● **Task requirements**: Output all of the entries exactly as they are given.

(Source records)
--- --- ---

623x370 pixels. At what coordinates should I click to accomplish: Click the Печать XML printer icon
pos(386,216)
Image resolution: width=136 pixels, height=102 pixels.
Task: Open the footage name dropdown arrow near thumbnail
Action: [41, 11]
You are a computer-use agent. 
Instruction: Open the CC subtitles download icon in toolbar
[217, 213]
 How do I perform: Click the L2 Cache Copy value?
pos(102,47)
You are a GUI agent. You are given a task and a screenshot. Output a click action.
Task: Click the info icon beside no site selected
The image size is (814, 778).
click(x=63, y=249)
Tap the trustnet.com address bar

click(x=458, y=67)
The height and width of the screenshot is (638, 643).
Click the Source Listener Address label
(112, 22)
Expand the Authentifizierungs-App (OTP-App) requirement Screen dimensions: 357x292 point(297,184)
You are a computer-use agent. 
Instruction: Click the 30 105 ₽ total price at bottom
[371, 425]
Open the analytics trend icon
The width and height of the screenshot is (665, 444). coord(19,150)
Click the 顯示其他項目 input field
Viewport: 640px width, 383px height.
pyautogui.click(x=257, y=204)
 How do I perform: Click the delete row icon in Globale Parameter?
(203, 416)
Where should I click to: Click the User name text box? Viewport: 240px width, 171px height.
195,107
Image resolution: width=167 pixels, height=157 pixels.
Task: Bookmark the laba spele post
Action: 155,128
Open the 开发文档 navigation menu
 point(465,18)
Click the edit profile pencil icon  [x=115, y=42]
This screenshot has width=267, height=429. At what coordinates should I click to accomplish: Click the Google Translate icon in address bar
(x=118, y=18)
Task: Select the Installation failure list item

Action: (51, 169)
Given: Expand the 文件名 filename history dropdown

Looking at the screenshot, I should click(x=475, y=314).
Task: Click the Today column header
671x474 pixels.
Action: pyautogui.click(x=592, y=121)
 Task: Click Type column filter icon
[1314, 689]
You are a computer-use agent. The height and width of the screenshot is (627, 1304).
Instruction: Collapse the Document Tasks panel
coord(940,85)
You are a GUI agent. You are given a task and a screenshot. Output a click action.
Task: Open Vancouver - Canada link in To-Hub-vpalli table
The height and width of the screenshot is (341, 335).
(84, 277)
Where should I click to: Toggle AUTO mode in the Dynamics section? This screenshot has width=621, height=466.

--- --- ---

● **Solution below**:
623x370 pixels. At what coordinates should I click to accomplish: Click the Печать XML printer icon
pos(386,216)
Image resolution: width=136 pixels, height=102 pixels.
Task: Open the footage name dropdown arrow near thumbnail
Action: [41, 11]
You are a computer-use agent. 
Instruction: Open the CC subtitles download icon in toolbar
[217, 213]
 How do I perform: Click the L2 Cache Copy value?
pos(102,47)
You are a GUI agent. You are given a task and a screenshot. Output a click action.
Task: Click the info icon beside no site selected
The image size is (814, 778).
click(x=63, y=249)
Tap the trustnet.com address bar

click(x=458, y=67)
The height and width of the screenshot is (638, 643).
Click the Source Listener Address label
(112, 22)
Expand the Authentifizierungs-App (OTP-App) requirement Screen dimensions: 357x292 point(297,184)
You are a computer-use agent. 
Instruction: Click the 30 105 ₽ total price at bottom
[371, 425]
Open the analytics trend icon
The width and height of the screenshot is (665, 444). coord(19,150)
Click the 顯示其他項目 input field
Viewport: 640px width, 383px height.
pyautogui.click(x=257, y=204)
 How do I perform: Click the delete row icon in Globale Parameter?
(203, 416)
Where should I click to: Click the User name text box? Viewport: 240px width, 171px height.
195,107
Image resolution: width=167 pixels, height=157 pixels.
Task: Bookmark the laba spele post
Action: 155,128
Open the 开发文档 navigation menu
 point(465,18)
Click the edit profile pencil icon  [x=115, y=42]
This screenshot has width=267, height=429. At what coordinates should I click to accomplish: Click the Google Translate icon in address bar
(x=118, y=18)
Task: Select the Installation failure list item

Action: (51, 169)
Given: Expand the 文件名 filename history dropdown

Looking at the screenshot, I should click(x=475, y=314).
Task: Click the Today column header
671x474 pixels.
Action: pyautogui.click(x=592, y=121)
 Task: Click Type column filter icon
[1314, 689]
You are a computer-use agent. The height and width of the screenshot is (627, 1304).
Instruction: Collapse the Document Tasks panel
coord(940,85)
You are a GUI agent. You are given a task and a screenshot. Output a click action.
Task: Open Vancouver - Canada link in To-Hub-vpalli table
The height and width of the screenshot is (341, 335).
(84, 277)
Where should I click to: Toggle AUTO mode in the Dynamics section? This screenshot has width=621, height=466.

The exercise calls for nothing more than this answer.